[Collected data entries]
• • • • •
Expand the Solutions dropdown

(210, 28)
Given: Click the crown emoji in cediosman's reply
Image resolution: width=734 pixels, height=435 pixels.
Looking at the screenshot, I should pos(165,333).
• • • • •
▶ [Task to carry out] Each entry needs to be copied out exactly as written.

▶ [Problem solution]
Expand the Solutions dropdown

(210, 28)
Given: Click the crown emoji in cediosman's reply
Image resolution: width=734 pixels, height=435 pixels.
Looking at the screenshot, I should pos(165,333).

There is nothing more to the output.